In short, there has been no increase in new applications. The acceptance rate is just rising dramatically. Since 2008 there have been about 300,000 original applications each year (with this number slightly decreasing between 2008 and 2010). Whereas, the number of applications increased dramatically since 2008, from 156,540 to 248,305 issued patents. That’s an increase in approved patents from 60 percent to almost 89 percent.
There are a number of reasons for this. First, there is a severe patent backlog. Those grouped in the backlog are the years-long pileup of applications awaiting action by a USPTO examiner and those caught in application limbo. Since 1996 the total number of backlogs has increased dramatically. From 1997 to 2008 it surged 339 percent. In 2008, however, the backlogs started to decrease. Since then, the backlog has dropped 18 percent, which may be because the USPTO altered its application methodology.
David Kappos, who was the director of the USPTO from 2009 until early 2013, has been lauded for bringing more efficiency to the USPTO, which, like any government entity, is notorious for its endless bureaucracy. As Dennis Crouch from patent-centric blog Patentlyo writes, “we have public statements from [former USPTO] Director Kappos suggesting intention to move toward a higher allowance rate.”
But higher efficiency to some may mean lower standards to others..
In addition, Crouch claims that while the USPTO has changed course in analyzing applications, patent lawyers have done the same. He writes:
I have a working hypothesis that applicants have increased their reliance on [various] tools as mechanisms to self-select the best application for filing and abandoning the patents even before filing a non-provisional.

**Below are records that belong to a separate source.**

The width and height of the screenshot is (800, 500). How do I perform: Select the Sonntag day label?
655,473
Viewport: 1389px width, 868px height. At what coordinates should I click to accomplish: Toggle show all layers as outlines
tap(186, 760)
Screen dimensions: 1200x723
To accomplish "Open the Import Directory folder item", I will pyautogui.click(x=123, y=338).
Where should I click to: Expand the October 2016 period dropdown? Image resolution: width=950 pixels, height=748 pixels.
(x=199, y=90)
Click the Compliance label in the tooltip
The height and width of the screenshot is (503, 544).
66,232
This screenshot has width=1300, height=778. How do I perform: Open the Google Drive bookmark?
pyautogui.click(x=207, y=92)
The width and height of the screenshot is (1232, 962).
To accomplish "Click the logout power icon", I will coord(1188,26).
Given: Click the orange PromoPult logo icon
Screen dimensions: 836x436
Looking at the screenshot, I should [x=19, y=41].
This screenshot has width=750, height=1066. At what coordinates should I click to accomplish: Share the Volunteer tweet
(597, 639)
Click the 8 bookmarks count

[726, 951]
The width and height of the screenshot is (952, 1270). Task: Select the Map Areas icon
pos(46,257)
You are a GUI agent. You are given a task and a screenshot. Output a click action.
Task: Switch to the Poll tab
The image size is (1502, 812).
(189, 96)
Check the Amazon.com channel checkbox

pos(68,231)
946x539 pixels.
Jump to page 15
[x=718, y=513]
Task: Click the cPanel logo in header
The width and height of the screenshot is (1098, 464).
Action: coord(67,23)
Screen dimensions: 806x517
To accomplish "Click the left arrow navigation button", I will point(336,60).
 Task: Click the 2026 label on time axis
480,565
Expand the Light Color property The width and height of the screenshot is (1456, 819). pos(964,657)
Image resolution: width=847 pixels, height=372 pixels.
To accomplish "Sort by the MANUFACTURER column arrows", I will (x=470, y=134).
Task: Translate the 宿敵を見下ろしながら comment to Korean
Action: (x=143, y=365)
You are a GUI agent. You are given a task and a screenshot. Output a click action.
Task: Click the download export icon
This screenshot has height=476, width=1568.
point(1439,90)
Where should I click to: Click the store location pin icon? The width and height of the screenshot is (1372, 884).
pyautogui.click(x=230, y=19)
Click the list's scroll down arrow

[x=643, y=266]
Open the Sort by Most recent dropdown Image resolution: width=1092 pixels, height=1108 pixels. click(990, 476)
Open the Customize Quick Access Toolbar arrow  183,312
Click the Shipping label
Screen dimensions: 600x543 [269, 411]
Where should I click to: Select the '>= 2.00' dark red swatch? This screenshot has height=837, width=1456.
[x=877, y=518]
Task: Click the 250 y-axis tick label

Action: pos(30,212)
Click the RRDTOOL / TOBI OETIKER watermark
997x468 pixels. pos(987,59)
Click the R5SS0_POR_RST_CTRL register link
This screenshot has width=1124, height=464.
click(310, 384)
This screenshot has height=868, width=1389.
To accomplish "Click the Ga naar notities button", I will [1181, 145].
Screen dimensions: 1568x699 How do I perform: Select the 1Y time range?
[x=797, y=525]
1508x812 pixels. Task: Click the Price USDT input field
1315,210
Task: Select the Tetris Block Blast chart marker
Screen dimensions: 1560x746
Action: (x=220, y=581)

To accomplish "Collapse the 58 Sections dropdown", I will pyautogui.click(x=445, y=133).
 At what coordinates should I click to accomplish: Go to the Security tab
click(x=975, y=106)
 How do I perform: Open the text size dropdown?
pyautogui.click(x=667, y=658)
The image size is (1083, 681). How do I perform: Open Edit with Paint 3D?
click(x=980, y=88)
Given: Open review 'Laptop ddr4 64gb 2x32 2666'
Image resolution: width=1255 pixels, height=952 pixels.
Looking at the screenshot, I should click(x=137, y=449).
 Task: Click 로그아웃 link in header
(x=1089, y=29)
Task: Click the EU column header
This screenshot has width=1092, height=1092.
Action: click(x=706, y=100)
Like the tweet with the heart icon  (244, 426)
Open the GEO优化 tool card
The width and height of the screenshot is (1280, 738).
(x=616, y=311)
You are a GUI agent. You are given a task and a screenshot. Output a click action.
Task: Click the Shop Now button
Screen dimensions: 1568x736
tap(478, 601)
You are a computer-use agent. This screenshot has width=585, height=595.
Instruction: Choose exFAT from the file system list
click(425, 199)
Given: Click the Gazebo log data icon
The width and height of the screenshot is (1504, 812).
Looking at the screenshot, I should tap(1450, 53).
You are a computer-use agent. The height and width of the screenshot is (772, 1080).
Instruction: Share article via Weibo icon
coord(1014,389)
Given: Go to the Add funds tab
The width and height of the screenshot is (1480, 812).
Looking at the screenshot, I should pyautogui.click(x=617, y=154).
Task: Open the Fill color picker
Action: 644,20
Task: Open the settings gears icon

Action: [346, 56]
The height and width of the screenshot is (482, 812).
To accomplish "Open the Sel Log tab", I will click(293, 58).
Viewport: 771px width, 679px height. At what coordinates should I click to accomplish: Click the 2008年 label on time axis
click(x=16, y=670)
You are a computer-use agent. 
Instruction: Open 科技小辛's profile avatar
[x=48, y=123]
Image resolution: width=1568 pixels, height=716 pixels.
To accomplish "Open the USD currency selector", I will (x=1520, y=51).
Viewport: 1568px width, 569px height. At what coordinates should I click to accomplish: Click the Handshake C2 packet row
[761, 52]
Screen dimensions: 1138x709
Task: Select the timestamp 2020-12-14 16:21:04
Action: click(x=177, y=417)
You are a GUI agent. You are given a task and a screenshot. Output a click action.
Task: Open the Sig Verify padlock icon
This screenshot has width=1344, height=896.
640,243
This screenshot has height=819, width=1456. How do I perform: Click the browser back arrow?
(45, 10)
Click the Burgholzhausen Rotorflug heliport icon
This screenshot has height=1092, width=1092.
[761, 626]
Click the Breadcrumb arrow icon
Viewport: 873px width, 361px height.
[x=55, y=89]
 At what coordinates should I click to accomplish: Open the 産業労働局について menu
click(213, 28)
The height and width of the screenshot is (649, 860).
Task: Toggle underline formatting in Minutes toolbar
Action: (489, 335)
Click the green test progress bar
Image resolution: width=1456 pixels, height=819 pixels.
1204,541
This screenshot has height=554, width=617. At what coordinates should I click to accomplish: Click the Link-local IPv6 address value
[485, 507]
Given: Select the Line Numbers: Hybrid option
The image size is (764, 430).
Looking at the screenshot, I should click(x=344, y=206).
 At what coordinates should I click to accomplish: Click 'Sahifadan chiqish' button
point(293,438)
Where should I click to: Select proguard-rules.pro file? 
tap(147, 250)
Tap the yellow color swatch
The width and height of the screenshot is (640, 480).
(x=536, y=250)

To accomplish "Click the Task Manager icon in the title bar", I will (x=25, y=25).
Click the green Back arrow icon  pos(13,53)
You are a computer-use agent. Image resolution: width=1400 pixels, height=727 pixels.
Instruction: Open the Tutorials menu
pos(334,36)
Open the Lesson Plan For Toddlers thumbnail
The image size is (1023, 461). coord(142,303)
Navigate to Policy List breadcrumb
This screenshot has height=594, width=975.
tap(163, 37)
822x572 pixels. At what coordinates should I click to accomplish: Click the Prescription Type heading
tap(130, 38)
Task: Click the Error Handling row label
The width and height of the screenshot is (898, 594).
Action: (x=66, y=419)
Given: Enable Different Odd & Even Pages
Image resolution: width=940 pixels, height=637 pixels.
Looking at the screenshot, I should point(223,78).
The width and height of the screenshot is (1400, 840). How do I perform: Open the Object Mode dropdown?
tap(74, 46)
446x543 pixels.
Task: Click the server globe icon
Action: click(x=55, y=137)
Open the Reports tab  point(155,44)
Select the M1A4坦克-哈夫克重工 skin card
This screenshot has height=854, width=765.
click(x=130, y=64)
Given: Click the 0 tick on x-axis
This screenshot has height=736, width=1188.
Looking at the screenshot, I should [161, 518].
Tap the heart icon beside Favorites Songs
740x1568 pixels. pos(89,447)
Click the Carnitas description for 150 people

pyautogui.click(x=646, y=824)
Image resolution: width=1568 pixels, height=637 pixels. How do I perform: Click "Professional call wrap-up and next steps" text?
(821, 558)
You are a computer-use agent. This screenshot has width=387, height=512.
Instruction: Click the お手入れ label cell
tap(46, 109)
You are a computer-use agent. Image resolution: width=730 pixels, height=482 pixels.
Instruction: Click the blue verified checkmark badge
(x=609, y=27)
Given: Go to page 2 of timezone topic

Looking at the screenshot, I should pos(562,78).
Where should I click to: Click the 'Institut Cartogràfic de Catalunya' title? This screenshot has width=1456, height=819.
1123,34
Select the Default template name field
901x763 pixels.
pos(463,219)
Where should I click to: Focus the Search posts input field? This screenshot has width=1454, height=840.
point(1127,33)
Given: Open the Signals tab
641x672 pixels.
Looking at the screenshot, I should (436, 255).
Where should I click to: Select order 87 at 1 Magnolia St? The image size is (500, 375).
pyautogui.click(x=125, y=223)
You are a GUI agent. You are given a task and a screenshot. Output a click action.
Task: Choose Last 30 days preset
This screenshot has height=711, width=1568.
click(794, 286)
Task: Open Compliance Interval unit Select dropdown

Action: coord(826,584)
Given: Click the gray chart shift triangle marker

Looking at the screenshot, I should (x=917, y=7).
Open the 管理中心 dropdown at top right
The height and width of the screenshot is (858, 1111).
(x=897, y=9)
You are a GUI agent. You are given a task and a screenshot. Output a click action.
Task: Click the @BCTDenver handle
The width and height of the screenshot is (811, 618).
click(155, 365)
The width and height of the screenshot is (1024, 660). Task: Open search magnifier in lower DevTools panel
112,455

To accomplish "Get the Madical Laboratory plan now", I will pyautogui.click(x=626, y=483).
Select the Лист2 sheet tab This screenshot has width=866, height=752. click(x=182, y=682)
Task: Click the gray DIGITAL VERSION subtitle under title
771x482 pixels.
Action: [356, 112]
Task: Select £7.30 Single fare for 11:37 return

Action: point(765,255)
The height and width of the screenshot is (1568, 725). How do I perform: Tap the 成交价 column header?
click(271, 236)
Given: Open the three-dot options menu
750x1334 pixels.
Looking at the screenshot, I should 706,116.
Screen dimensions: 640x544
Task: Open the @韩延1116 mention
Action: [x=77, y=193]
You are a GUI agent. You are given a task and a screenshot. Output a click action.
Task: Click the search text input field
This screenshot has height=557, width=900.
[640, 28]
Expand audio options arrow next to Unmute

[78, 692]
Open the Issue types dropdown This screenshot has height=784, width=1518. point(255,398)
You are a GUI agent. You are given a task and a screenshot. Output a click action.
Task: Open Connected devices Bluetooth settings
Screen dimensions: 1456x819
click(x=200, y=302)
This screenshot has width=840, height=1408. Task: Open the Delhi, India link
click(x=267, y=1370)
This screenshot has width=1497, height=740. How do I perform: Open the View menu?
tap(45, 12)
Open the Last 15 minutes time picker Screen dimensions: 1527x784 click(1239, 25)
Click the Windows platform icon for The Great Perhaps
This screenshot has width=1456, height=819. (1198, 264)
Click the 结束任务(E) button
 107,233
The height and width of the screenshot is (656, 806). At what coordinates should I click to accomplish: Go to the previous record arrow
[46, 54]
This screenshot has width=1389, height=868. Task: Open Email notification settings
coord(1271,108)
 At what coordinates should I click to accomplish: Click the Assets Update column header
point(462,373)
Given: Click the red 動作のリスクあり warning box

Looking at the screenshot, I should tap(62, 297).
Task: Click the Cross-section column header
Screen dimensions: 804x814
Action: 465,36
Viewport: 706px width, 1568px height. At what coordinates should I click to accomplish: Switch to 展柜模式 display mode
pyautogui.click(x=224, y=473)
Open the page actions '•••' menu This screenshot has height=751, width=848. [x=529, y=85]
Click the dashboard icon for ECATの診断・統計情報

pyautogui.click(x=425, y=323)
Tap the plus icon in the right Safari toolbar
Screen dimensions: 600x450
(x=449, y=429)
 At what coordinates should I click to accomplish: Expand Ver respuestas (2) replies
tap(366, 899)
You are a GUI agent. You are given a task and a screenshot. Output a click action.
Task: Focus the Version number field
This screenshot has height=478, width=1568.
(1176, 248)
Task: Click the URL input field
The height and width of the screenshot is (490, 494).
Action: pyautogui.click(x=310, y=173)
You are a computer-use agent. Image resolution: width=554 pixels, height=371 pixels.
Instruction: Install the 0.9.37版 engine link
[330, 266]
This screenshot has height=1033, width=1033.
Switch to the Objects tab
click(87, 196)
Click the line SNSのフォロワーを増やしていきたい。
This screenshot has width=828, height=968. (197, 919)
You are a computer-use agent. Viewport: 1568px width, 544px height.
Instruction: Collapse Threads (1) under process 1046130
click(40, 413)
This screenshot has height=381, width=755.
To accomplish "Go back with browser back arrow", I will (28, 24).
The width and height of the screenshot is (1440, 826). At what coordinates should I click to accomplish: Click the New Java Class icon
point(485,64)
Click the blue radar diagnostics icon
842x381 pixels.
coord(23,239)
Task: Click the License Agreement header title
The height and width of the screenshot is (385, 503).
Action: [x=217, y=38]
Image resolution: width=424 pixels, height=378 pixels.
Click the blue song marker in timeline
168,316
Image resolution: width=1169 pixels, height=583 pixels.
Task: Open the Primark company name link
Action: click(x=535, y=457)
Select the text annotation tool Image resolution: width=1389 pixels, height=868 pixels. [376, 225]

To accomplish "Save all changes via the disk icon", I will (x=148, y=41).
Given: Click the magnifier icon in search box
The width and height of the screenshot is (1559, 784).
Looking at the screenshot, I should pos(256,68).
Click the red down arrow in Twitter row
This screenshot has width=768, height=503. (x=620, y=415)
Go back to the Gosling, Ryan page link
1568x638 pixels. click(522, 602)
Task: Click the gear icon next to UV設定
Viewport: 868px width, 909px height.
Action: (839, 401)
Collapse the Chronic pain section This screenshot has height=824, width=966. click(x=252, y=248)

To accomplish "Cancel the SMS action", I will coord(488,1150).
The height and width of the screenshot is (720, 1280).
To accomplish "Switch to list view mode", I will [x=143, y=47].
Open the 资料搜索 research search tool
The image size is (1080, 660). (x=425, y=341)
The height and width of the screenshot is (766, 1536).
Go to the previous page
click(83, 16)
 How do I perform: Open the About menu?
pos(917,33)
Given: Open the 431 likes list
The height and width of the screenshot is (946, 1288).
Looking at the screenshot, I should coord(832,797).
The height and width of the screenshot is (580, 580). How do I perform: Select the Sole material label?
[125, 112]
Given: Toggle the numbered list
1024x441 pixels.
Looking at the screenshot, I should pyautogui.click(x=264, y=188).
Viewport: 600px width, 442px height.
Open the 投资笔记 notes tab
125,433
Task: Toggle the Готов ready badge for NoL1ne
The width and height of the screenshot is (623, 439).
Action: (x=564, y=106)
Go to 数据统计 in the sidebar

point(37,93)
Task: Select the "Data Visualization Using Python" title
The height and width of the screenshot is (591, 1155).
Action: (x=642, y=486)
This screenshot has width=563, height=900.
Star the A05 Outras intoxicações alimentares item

In essence, Crouch is saying that patent applicants and lawyers are relying on tools like filing Requests for Continued Examination (a request lawyers use to renegotiate their applications with the USPTO when they have been denied). This goes with the report’s data, which show a significant increase of re-filed patents being approved.
So, on one hand we have patent lawyers finding new ways to get their patents through, and on the other hand we have a supposedly “efficient” USPTO approval system that may not have as much oversight as we’d like. This sounds like a haven for patent trolls, right?
Professor Chris Cotropia, a co-author of the paper, is aware that this recent uptick isn’t speaking well toward American innovation. This is because a great deal of the patents being approved are just rehashed old ones (that is, the Requests for Continued Examinations that are being reconsidered). At the same time, he doesn’t think this should be considered synonymous with the enormous surge in patents during the 1990s, when most patent trolls began filing their applications.
He points to recent reforms made as a potential glimmer of hope. “We’ve had a lot of reforms,” he told me. “Not just at the legislative level, but in the judiciary.” Such reforms include the “Patent Litigation and Innovation Act,” and the “Stop the Offensive Use of Patents (STOP) Act.” So now Cotropia thinks people should wait and see. Of course, it takes time to see glimmers of improvement. But, as he puts it, that’s “just the way the system is built.”
Others, of course, disagree. Take, for example, EFF’s Julie Samuels, who told me a few weeks ago, “the laws are skewed toward getting people rich.” To her, the current iteration of patent law necessarily inhibit innovation, because of the ways lawyers can maneuver around USPTO standards. This can translate into poorly worded patents getting passed, which is precisely how patent trolls make their money. In addition she maintains that patent law is too focused on monetary renumeration and not on the ideas behind the patents.
Cotropia doesn’t think things are that dismal. “We are still a fairly innovative country — especially in the software and IT space.”
Whether we enact more reform or keep things as they are now, it’s probably going to be at least ten years before we really see the what sort of consequences this paradigm of patent approval will bring.